[Stored data]
[Start of Attachment]

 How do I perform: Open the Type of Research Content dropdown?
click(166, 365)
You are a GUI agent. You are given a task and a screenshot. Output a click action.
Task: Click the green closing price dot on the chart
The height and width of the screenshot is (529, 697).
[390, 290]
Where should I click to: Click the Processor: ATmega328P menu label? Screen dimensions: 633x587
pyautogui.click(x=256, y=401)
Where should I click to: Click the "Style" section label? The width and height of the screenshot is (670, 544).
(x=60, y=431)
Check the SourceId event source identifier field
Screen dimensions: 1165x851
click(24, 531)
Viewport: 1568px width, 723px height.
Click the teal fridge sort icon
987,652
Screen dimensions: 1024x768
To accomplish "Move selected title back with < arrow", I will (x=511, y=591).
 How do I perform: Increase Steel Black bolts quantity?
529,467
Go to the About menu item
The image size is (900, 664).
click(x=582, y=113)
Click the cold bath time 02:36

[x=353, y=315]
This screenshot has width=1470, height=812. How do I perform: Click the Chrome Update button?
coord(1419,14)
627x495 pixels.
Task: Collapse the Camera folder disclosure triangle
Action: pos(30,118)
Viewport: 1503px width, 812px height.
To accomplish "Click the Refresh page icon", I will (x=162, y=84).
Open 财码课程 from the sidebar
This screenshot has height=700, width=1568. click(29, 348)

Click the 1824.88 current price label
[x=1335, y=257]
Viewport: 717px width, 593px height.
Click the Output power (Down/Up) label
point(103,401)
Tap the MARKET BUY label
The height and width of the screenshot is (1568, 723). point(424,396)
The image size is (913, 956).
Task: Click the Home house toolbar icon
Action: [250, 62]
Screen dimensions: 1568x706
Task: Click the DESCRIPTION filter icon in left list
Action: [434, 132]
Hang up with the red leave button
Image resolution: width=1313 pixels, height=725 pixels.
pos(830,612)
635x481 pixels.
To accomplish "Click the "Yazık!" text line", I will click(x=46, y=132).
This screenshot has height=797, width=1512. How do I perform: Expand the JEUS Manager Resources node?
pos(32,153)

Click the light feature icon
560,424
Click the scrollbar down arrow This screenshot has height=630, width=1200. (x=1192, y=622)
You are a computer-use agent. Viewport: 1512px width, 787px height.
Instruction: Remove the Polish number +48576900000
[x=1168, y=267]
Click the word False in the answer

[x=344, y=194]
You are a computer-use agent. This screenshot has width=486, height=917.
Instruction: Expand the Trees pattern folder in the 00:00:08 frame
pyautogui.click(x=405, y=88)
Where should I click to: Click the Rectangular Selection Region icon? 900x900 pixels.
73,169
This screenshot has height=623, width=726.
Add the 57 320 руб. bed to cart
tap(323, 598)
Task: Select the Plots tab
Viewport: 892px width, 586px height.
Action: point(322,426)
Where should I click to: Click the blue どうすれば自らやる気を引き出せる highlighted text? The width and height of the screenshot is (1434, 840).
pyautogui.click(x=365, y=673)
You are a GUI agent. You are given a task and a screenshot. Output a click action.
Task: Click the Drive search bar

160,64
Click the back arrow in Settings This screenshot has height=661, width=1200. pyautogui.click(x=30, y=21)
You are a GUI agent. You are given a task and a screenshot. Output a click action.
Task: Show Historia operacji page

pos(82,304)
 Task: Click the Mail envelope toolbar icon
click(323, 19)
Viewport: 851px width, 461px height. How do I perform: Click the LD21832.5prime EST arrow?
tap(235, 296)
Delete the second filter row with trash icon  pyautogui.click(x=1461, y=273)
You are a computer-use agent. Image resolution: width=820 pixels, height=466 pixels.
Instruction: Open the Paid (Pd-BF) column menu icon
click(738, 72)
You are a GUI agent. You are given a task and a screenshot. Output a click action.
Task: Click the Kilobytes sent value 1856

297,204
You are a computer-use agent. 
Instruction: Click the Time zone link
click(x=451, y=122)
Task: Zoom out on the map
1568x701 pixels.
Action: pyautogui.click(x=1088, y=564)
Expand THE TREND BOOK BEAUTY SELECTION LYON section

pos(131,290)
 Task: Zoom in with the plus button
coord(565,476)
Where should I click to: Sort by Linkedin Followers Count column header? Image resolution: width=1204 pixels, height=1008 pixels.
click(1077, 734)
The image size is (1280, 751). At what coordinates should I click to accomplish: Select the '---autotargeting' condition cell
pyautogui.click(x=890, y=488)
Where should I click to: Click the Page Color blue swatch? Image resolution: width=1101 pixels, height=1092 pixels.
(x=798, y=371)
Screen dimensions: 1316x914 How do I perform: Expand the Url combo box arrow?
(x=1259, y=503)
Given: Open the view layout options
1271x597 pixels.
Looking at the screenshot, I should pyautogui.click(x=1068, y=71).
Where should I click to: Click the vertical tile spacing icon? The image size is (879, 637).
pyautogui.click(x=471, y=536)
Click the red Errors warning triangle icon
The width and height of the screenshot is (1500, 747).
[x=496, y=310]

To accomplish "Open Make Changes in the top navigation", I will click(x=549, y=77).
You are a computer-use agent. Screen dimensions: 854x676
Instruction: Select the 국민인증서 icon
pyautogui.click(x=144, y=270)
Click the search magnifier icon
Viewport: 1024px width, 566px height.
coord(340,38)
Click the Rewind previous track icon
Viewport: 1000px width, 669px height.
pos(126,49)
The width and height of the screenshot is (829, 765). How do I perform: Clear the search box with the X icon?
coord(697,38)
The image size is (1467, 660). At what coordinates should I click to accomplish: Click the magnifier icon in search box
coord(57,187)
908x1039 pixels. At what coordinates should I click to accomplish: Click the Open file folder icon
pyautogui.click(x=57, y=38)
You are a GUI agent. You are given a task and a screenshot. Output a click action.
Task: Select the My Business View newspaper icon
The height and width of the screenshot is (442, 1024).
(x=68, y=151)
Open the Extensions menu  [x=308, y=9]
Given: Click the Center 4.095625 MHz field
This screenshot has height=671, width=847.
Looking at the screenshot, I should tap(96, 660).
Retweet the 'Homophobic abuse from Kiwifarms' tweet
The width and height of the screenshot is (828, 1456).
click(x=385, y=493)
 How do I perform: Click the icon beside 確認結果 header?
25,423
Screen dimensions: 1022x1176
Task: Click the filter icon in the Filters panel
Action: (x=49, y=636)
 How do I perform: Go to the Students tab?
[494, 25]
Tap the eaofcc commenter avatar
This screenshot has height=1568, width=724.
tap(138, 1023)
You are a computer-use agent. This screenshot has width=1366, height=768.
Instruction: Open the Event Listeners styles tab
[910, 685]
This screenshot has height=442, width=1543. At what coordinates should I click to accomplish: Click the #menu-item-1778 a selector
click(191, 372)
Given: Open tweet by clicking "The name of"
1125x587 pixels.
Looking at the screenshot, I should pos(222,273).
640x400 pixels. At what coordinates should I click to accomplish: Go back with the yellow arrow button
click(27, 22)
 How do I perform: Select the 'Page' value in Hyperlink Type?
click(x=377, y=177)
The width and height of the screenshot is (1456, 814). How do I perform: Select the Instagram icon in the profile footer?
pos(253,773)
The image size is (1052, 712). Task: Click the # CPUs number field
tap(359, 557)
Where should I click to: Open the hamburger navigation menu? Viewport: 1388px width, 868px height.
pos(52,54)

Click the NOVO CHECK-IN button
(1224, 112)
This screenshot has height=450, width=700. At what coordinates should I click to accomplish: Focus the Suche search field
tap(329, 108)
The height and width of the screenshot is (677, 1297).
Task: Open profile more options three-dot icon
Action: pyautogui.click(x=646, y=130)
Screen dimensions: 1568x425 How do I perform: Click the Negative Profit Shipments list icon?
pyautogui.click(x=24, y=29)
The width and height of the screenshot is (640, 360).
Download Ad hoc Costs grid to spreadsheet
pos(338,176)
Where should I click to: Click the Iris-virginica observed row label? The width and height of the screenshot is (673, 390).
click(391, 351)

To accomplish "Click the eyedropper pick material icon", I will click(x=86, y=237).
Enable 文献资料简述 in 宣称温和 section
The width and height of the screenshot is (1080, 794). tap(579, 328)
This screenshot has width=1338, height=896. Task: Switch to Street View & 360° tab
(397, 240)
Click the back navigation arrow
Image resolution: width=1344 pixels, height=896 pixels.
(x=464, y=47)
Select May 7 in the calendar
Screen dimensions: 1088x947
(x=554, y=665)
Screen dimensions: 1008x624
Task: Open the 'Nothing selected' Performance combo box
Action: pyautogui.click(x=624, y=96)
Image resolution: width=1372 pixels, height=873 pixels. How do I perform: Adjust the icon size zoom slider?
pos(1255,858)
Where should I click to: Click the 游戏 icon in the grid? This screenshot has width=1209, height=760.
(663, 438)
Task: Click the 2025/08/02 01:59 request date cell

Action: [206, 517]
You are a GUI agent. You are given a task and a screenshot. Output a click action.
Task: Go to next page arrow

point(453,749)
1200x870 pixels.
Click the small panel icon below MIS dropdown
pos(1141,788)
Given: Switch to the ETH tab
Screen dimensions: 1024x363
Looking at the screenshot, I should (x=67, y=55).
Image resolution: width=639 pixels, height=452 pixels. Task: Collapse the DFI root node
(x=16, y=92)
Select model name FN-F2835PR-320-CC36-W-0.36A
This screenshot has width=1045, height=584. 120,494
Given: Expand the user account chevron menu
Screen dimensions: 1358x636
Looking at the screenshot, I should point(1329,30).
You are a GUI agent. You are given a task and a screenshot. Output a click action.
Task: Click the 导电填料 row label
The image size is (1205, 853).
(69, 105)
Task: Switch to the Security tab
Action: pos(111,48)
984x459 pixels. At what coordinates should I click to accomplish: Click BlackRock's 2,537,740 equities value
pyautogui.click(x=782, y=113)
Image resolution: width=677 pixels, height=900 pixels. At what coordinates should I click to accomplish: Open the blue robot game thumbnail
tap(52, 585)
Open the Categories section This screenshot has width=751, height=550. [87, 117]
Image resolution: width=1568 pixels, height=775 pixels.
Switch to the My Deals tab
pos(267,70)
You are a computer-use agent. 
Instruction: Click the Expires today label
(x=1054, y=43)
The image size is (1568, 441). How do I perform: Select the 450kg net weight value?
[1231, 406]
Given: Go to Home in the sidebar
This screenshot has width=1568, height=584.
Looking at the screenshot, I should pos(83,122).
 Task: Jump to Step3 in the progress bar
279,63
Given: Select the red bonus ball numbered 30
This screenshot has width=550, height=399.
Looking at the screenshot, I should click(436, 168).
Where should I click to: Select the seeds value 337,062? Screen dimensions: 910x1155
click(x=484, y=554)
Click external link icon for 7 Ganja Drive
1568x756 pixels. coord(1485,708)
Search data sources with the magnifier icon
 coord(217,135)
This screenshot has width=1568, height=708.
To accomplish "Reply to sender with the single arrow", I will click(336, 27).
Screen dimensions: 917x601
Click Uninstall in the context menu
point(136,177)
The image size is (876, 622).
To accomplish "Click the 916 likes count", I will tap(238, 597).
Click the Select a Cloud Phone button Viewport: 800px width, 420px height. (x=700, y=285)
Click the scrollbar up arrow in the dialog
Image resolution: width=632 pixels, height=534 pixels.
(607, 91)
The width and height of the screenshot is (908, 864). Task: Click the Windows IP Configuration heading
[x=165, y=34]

[End of Attachment]

Wherever a line of the data above contains "tweet", copy that line.

Retweet the 'Homophobic abuse from Kiwifarms' tweet
Given: Open tweet by clicking "The name of"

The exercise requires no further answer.